Die aktuelle Krise sei durch eine Kombination systembedingter Probleme auf dem Strommarkt ausgelöst worden: die Versorgungsunternehmen konnten die gestiegenen Kohlekosten nicht an die Verbraucher weitergeben. Durch die Pandemie und Sicherheitsprobleme in den Bergwerken sei weniger Kohle in China gefördert worden und die schnelle Wirtschaftserholung habe die Energienachfrage in die Höhe getrieben. "Die wichtigste Lehre, die die politischen Entscheidungsträger aus dieser Krise ziehen sollten, ist dabei, dass Kohle kein Garant für Energiesicherheit ist", unterstreicht Tsang.

Lehren aus der Energiekrise?

"Es ist jetzt wichtig sich anzuschauen, wie China aus dieser Krise herauskommt", betont Tsang, "ob Peking sein Versprechen, neue Kohlekraftwerke 'streng zu kontrollieren', bricht und weiter auf Kohle setzt. Oder ob das Land die Risiken der Kohleverstromung erkennt und sein Stromsystem flexibler macht - mit mehr erneuerbaren Energien und Speicheranlagen."

China könne genug Strom aus fossilen Brennstoffen erzeugen, um seinen Bedarf auch in Spitzenzeiten zu decken - davon ist Tsang überzeugt. "Es besteht keine Notwendigkeit, neue Kohlekapazitäten zu schaffen, um den Energiebedarf zu decken."

Grubenunglück in China Chongqing
Immer wieder kommt es in Chinas Kohlegruben zu Unglücken mit Toten und Verletzten, wie hier im Bergwerk Songzao im Südwesten des Landes im September 2020Bild: Huang Wei/Xinhua/picture alliance

Knappheit durch staatliche Eingriffe?

Schon jetzt zeichnen sich die Folgen der Achterbahnfahrt bei den Kohlepreisen für die kalten Monate ab.
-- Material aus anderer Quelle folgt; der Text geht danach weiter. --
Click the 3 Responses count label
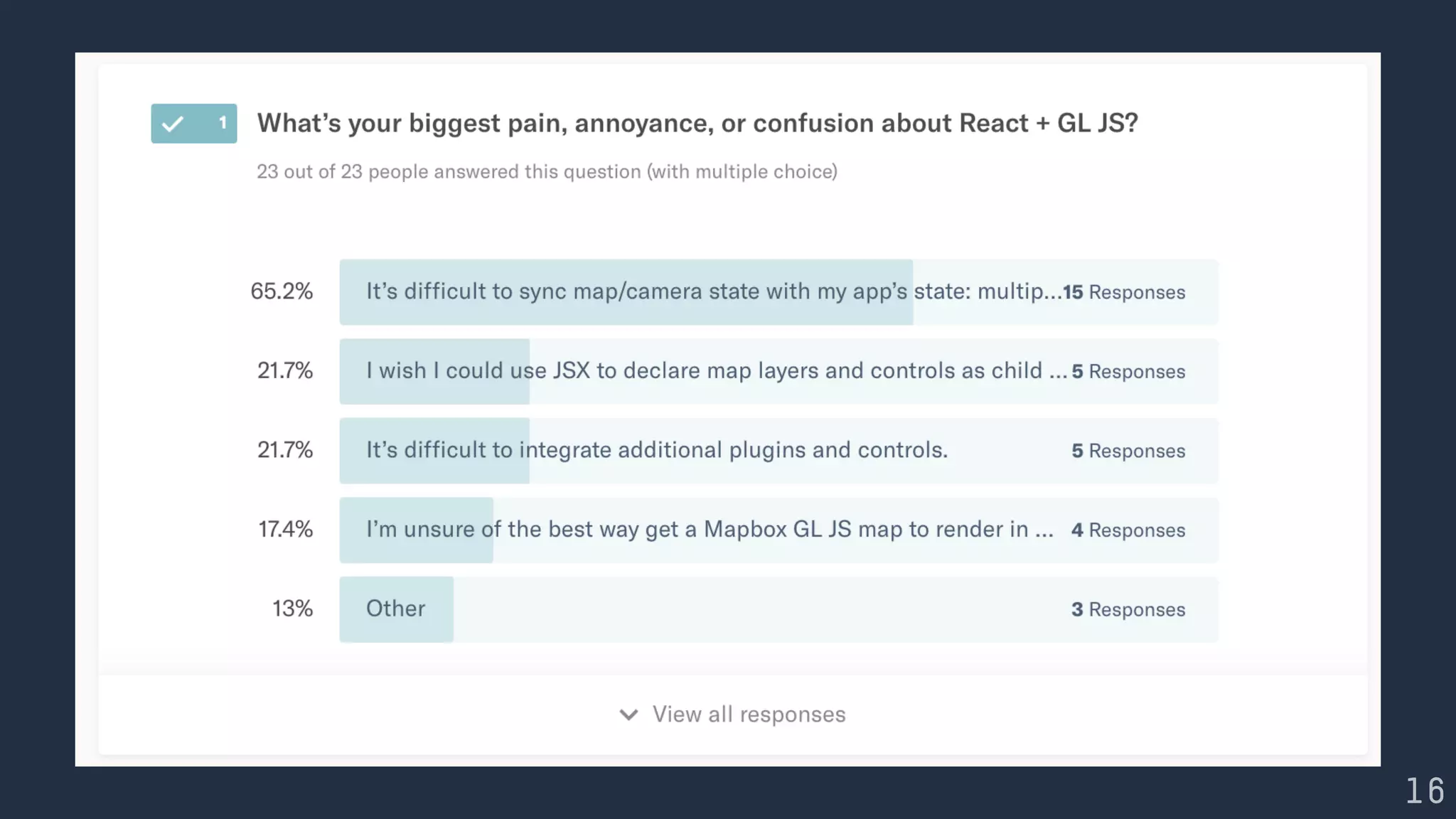The width and height of the screenshot is (1456, 819). [x=1128, y=609]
Aus den Daten des New Yorker Finanzmarktanalyse-Anbieters Refinitiv geht hervor, dass durch die Kurskapriolen im November über ein Viertel weniger Kohle als im Vormonat importiert werden könnte. Und für Dezember ist die Entwicklung noch gar nicht abzusehen.
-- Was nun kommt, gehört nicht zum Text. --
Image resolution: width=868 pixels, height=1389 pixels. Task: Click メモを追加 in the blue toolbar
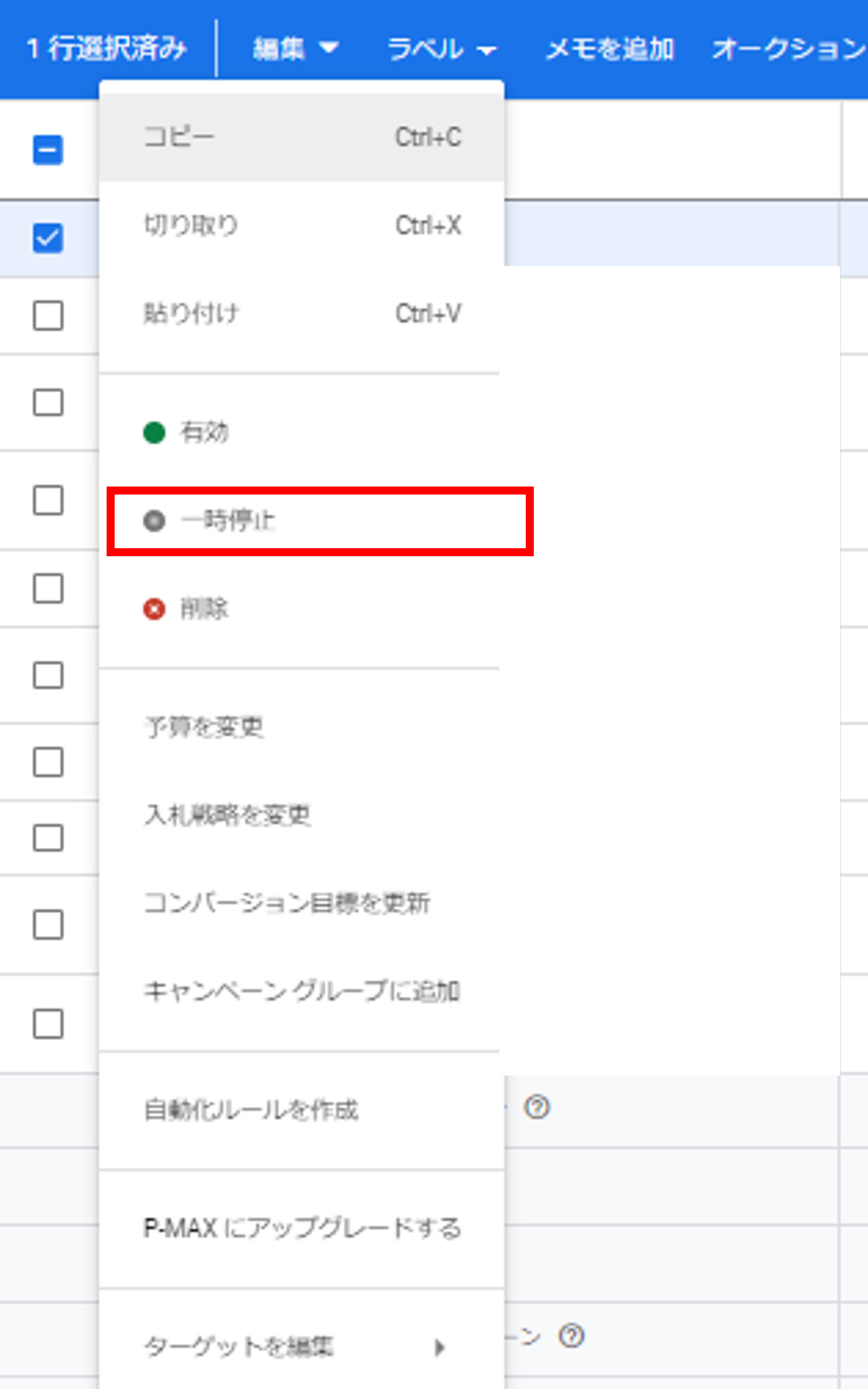(609, 49)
Tsang weiß, wie das Management in der Volksrepublik tickt. Mehrere Jahre lang war er dort als Umweltberater für chinesische Industriebetriebe tätig. Für ihn kommt es gar nicht so darauf an, das Management in Chinas Industriesektor davon zu überzeugen, dass sie ihre CO2-Emissionen und die Nutzung fossiler Energie reduzieren müssen.

"Meine Arbeit als Umweltberater in Festland-China liegt zwar schon eine Weile zurück", sagt der Klimaexperte. "Generell würde ich aber sagen, dass Chinas Industriesektor eher auf Druck von oben reagiert als auf Marktmechanismen wie den Emissionshandel, der in diesem Stadium noch recht begrenzt ist."
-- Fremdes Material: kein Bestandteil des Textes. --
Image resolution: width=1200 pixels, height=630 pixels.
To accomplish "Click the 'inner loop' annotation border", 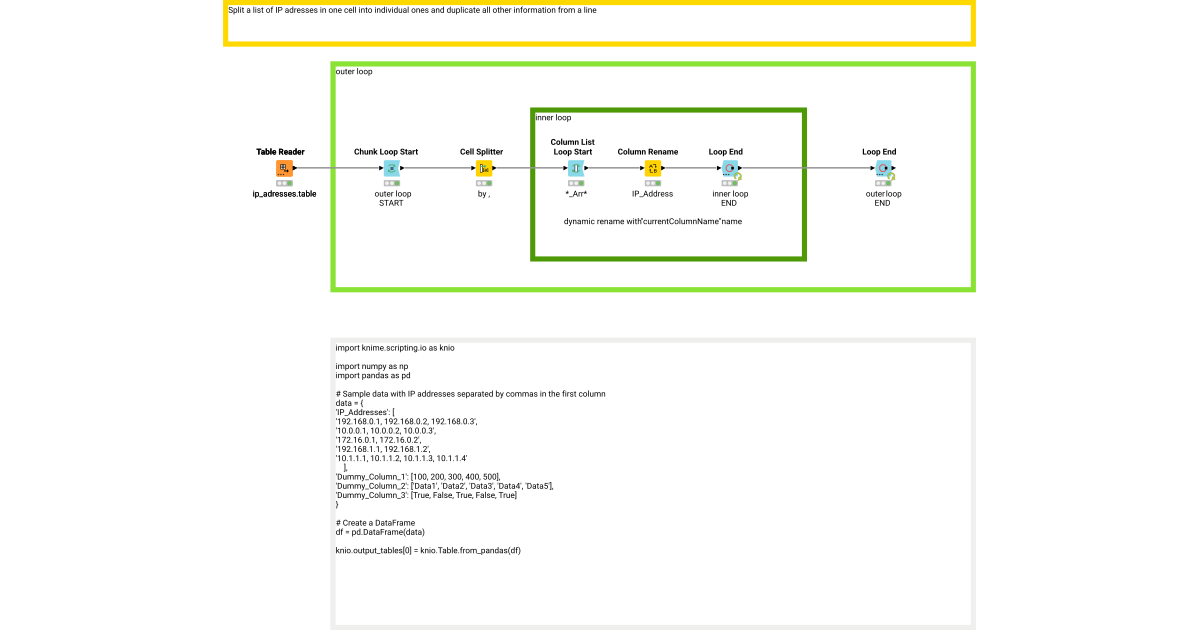I will tap(668, 109).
China Kohlekraftwerk Datong
Kohlekraftwerk Datong 2 in der Provinz Shanxi, die massiv vom Kohlesektor abhängig ist Bild: Danita Delimont/imago images

Deshalb sei es wichtig, darauf zu achten, ob China künftig starke CO2-Ziele und einen strengeren Zeitplan für seine Industriebranchen festlegt. Man müsse sich also die neuen Zielsetzungen für Chinas Industriesektoren genau ansehen, die in den nächsten Monaten veröffentlicht werden, so Tsang. "Sie werden eine klare Richtung für die Industrie vorgeben."